'America's Best Dance Crew': Last for One -- another reason to expand
So, MTV has established that "America's Best Dance Crew" is and can continue to be a solid program. When it premiered a few weeks ago, it was the No. 1 basic cable program for the day among the 12 to 34-year-olds, females 18 to 34 and teens 12 to 17. Maybe even more relevant to today's social media-minded public was that "ABDC" has been a top topic on Twitter for the last two Sunday nights that it's aired.
But it still needs a bit of a push. The personalities this season are fun, and the producers put some thought into bringing even more diversity onto the show with line-dancing, vogueing and other dance styles. Diversity, both the word and the U.K. dance crew that won "Britain's Got Talent," is one of the reasons expansion could be good. Obviously there are some dance styles still untapped on "ABDC." Hip-hop ballroom dancers, anyone? But many of those styles don't seem to translate. So maybe the interpretation of hip hop-needs to change a bit too. A worldwide perspective.
A dance crew from Korea called Last for One was at the Los Angeles Times today to film a piece for an upcoming video project about them that we'll be putting up Friday. We filmed a quick introduction to the crew and asked them a few questions about "ABDC" and what they thought their prospects would be against the competition here.

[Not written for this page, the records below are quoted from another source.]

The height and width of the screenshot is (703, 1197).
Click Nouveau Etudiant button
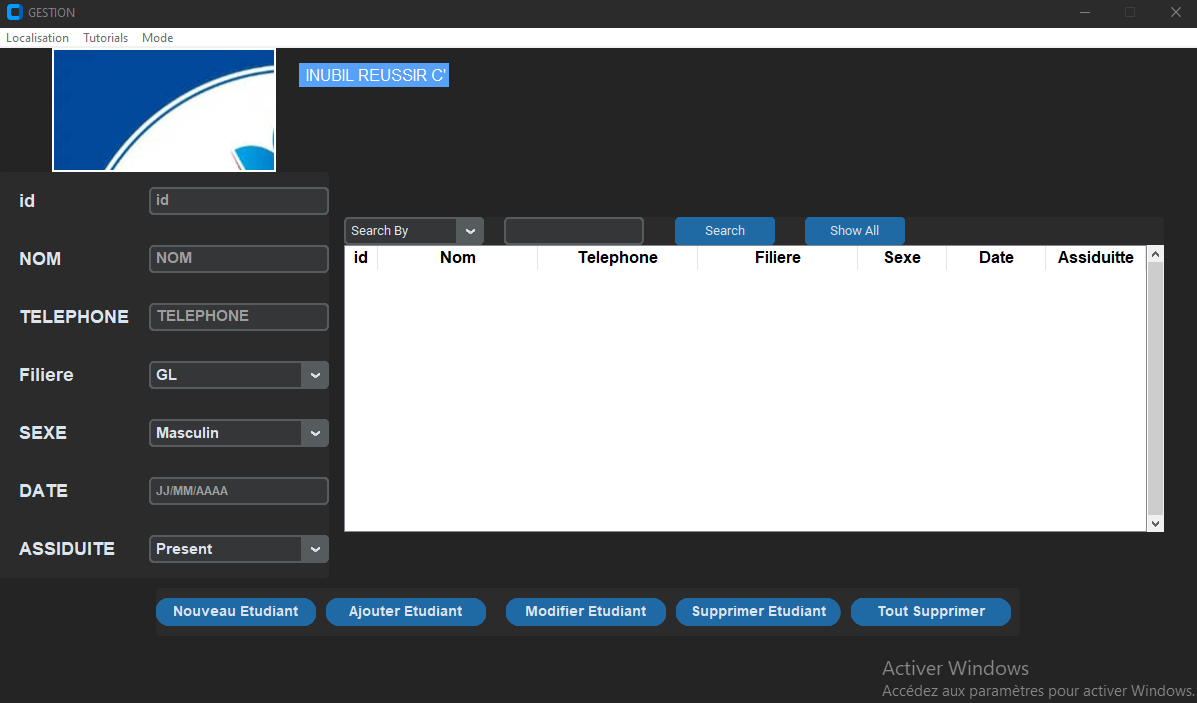235,612
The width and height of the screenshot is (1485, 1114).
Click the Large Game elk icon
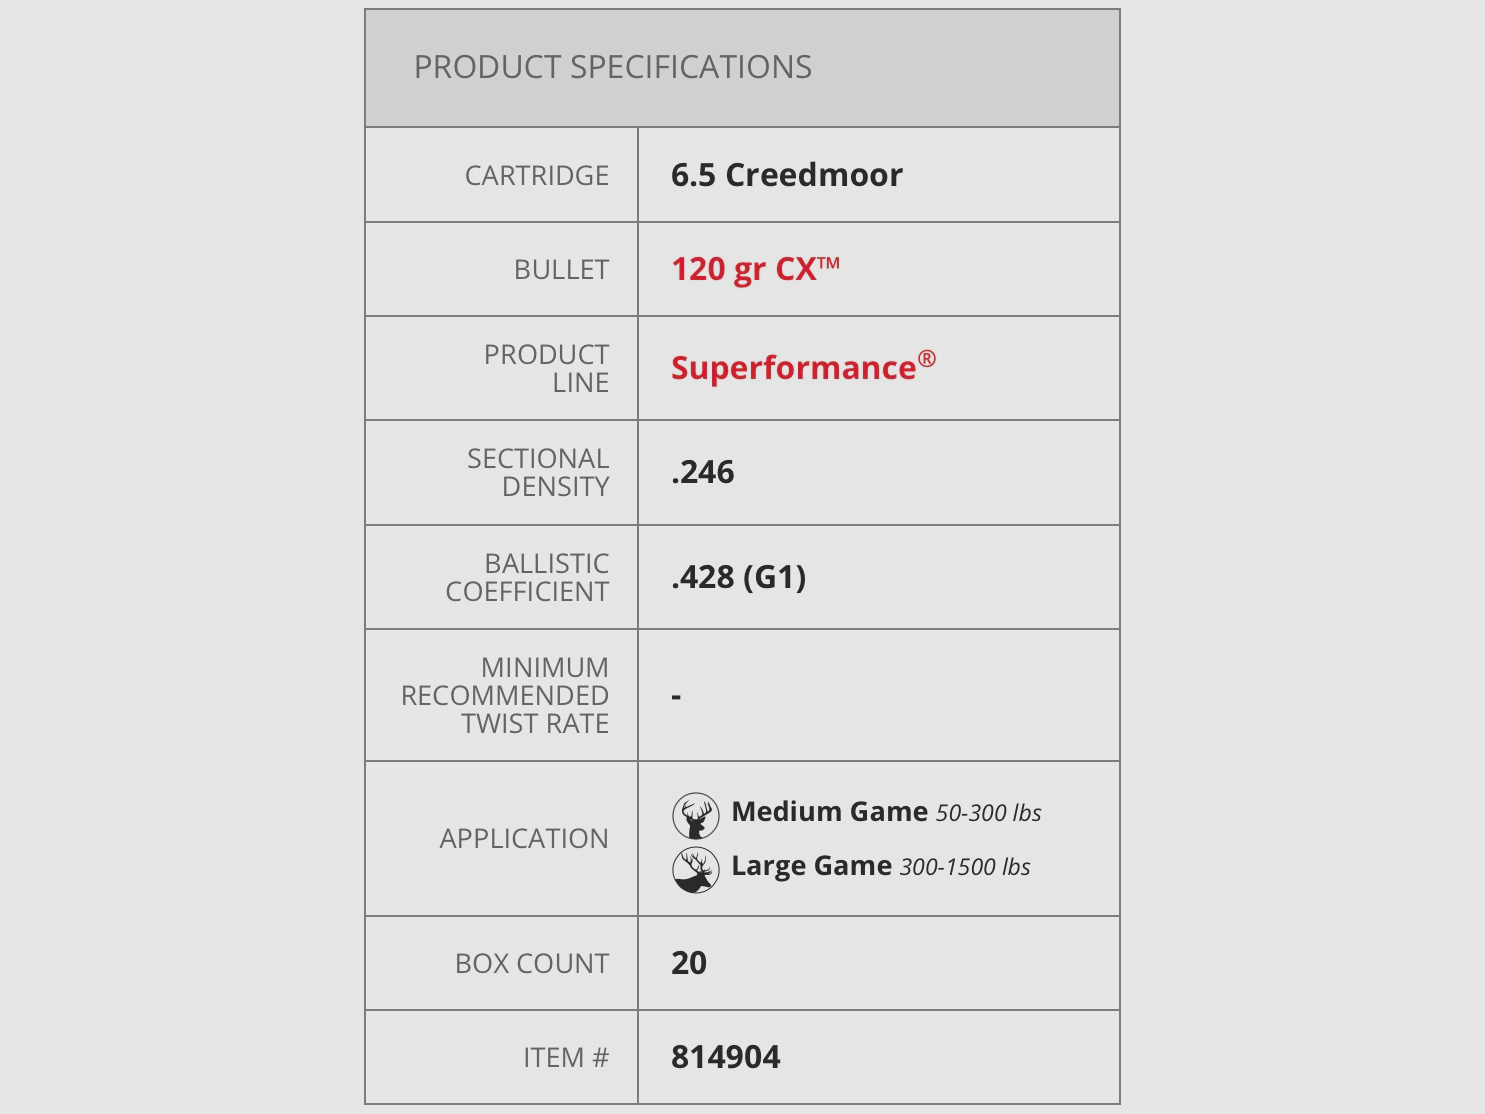pyautogui.click(x=695, y=870)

The crew, from a small province in South Korea called Jeonju, performed at Lincoln Center recently and is featured in the movie "Planet B-Boy" where they won the 2005 Battle of the Year competition. The video above is just a taste. Here they are in the 2006 Battle of the Year contest:
It would be great to see them battle crews in the U.S. People who follow b-boy culture here know how widespread it is, but the general public may not. Crews from Germany, the Philippines, France and other countries share a common language in dance that "America's Best Dance Crew" translates well.